**WORK TASK**
The answer must consist solely of the lines below starting at the one containing "This screenshot has width=368, height=384." and ending at the one containing "You are a computer-use agent.", repeated exactly, with both ends included and all pictures omitted.

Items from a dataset

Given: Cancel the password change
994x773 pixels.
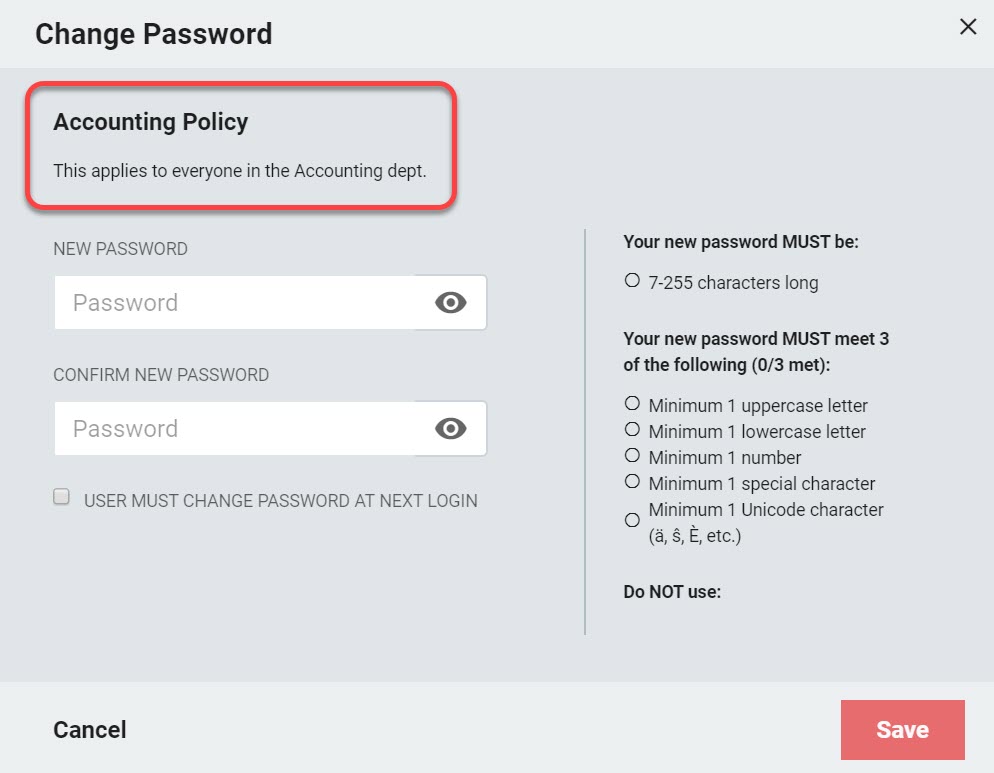Looking at the screenshot, I should pyautogui.click(x=90, y=730).
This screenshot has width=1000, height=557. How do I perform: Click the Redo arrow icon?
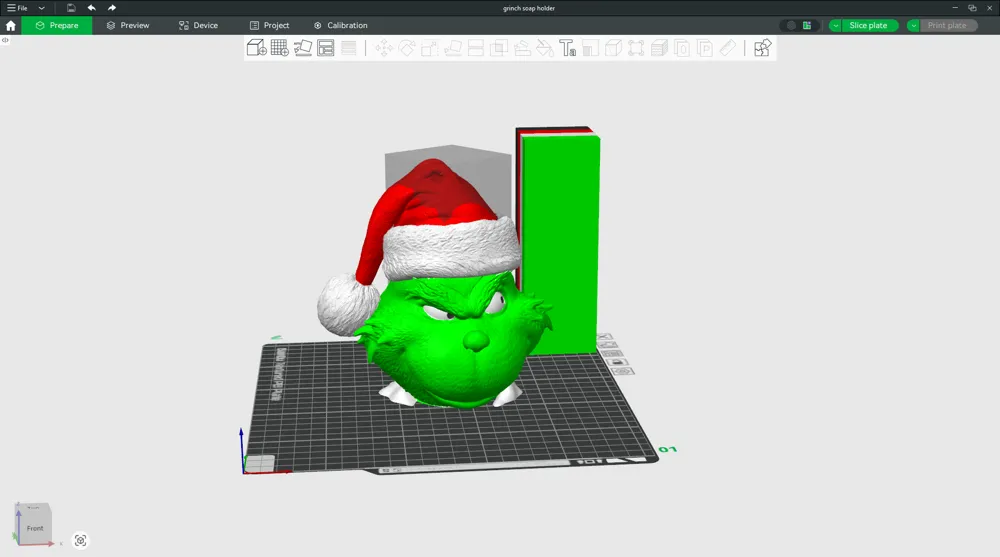tap(112, 8)
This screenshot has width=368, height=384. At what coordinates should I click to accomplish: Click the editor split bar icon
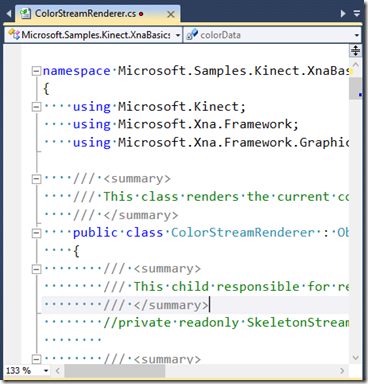(356, 50)
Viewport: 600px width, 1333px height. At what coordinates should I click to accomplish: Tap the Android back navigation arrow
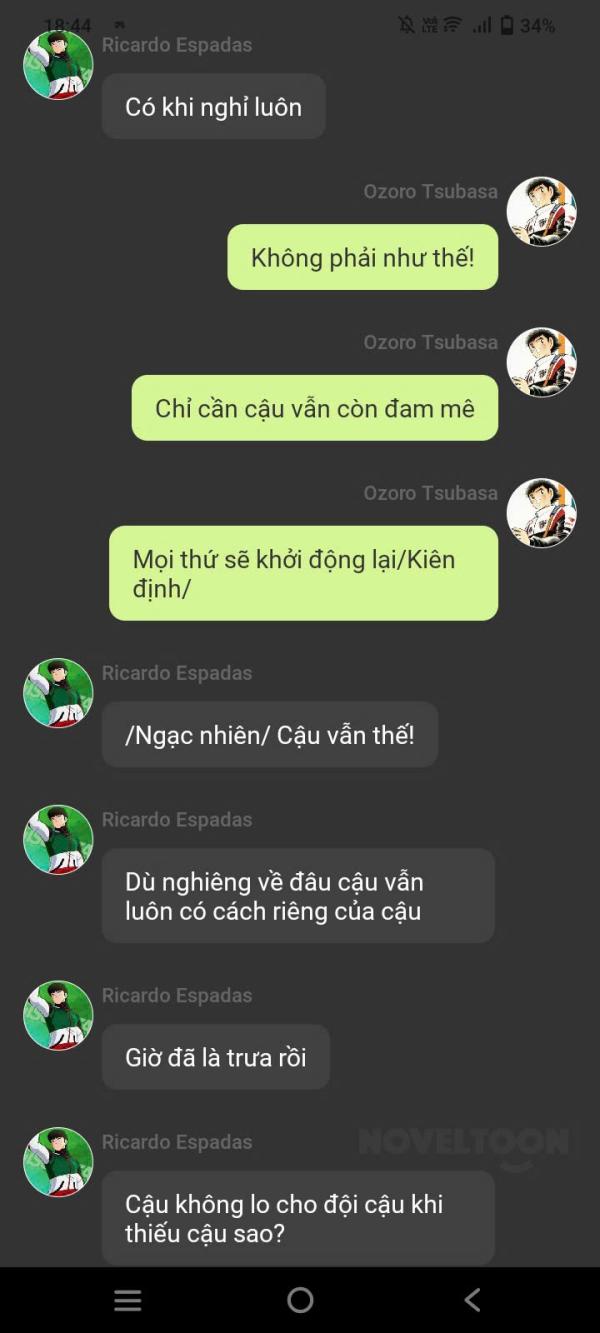(473, 1300)
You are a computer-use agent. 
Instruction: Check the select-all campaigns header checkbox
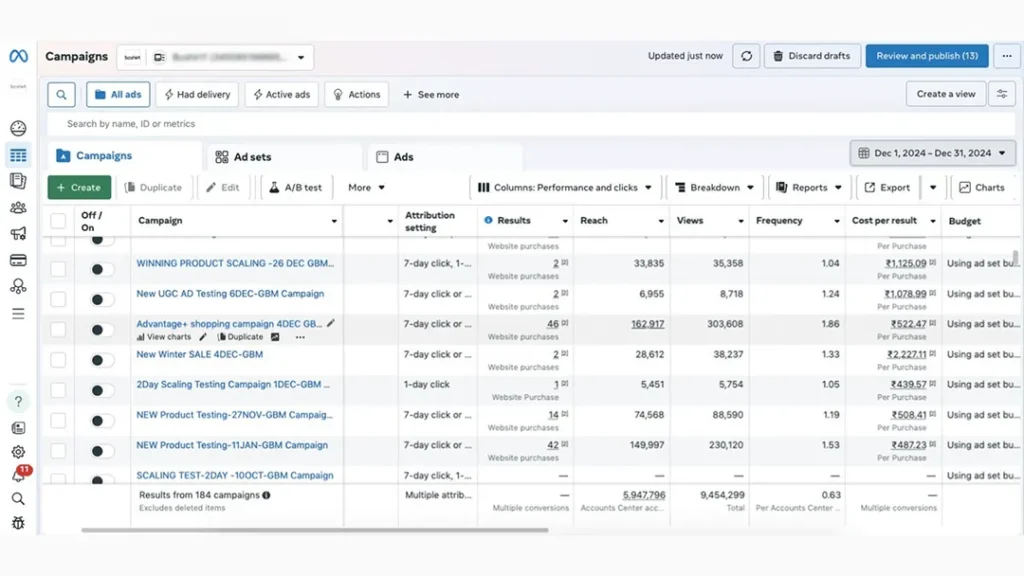pos(58,221)
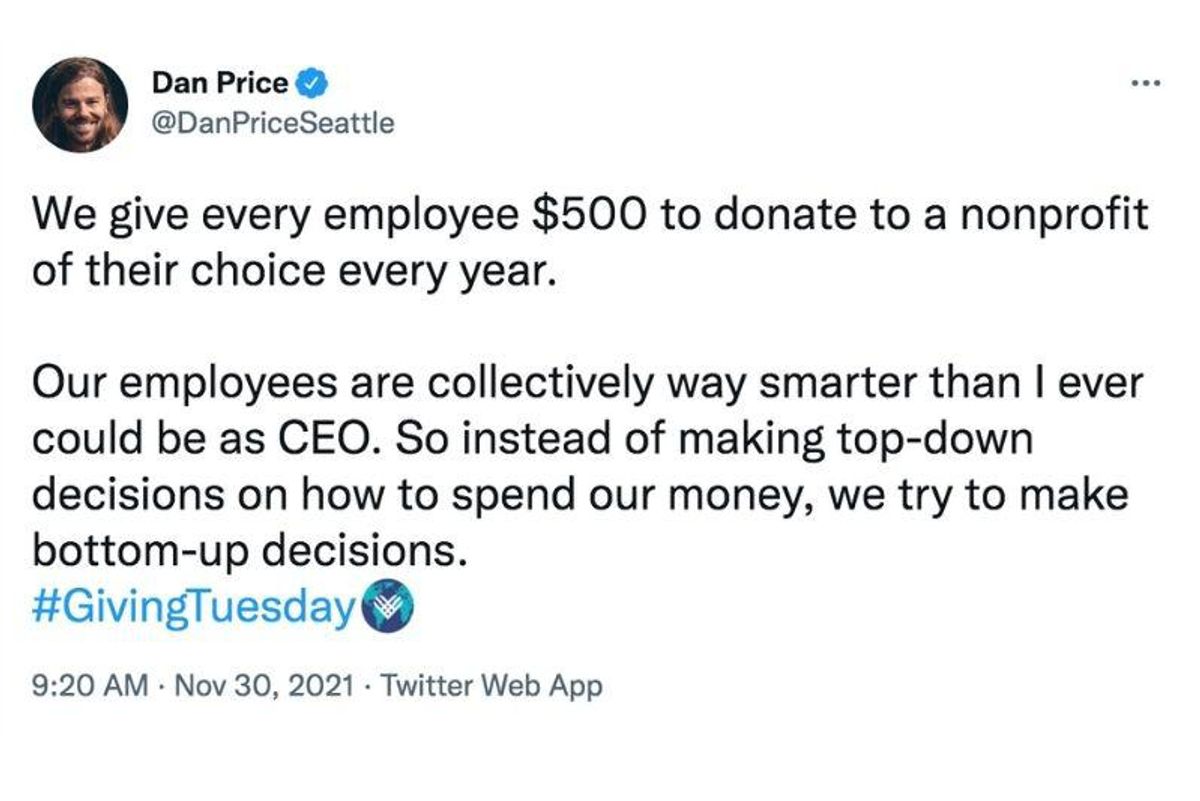
Task: Click the "bottom-up decisions." line
Action: [250, 553]
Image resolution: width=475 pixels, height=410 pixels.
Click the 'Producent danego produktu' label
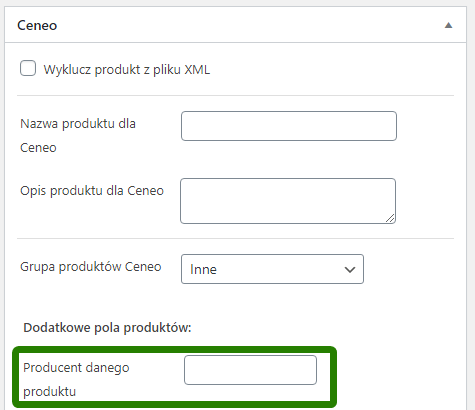[76, 379]
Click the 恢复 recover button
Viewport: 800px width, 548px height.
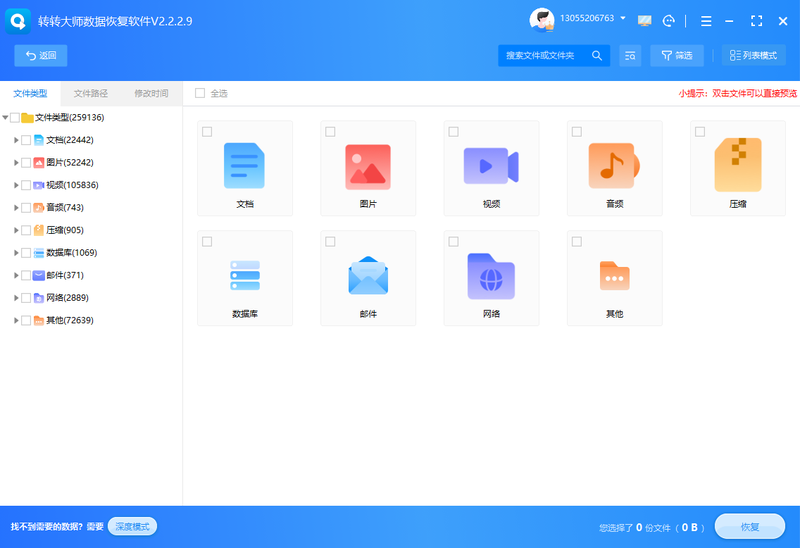749,527
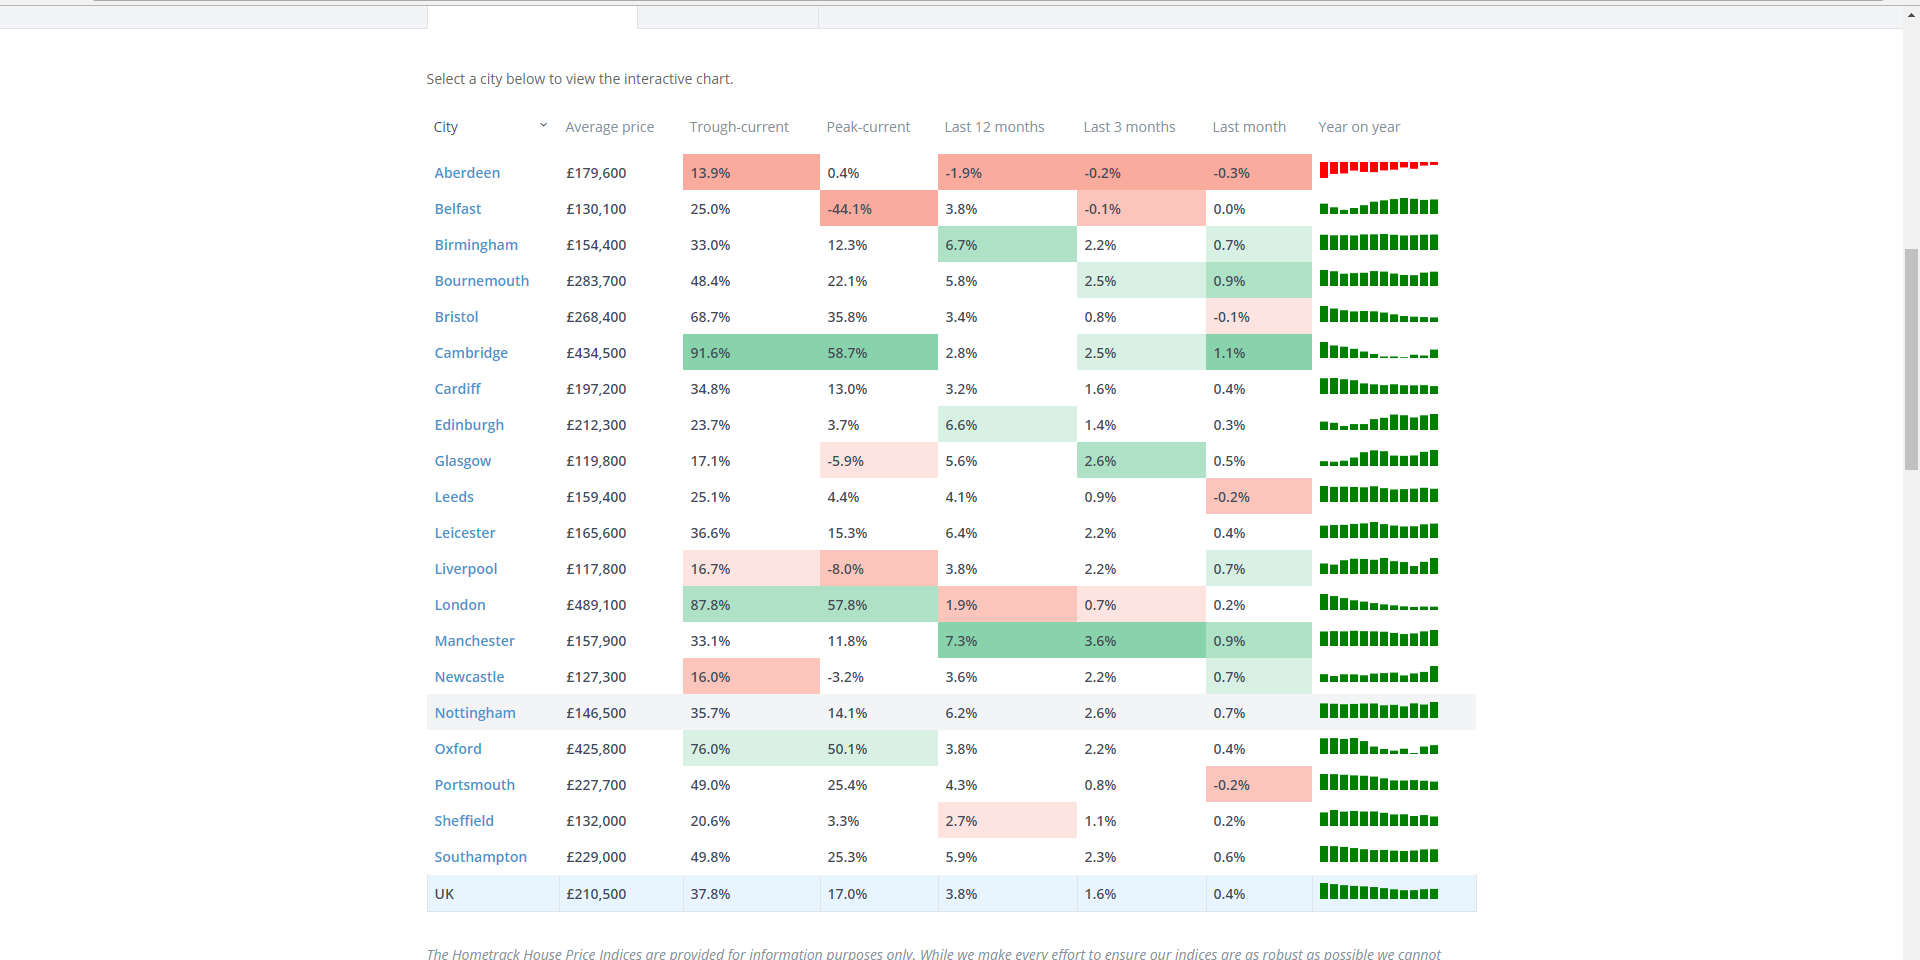
Task: Select London in the city list
Action: click(460, 605)
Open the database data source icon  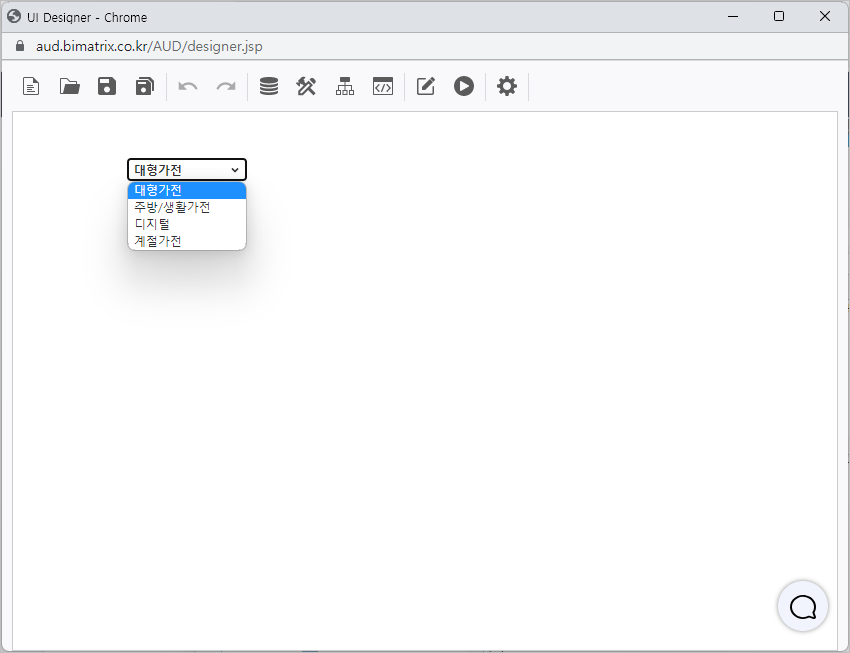pyautogui.click(x=269, y=87)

**RESPONSE FOR THIS EXERCISE**
This screenshot has width=368, height=384. At what coordinates should I click to accomplish: Click the editor split bar icon
(356, 50)
Viewport: 600px width, 1333px height. At what coordinates should I click to accomplish: Tap the Android back navigation arrow
(473, 1300)
You are a computer-use agent. 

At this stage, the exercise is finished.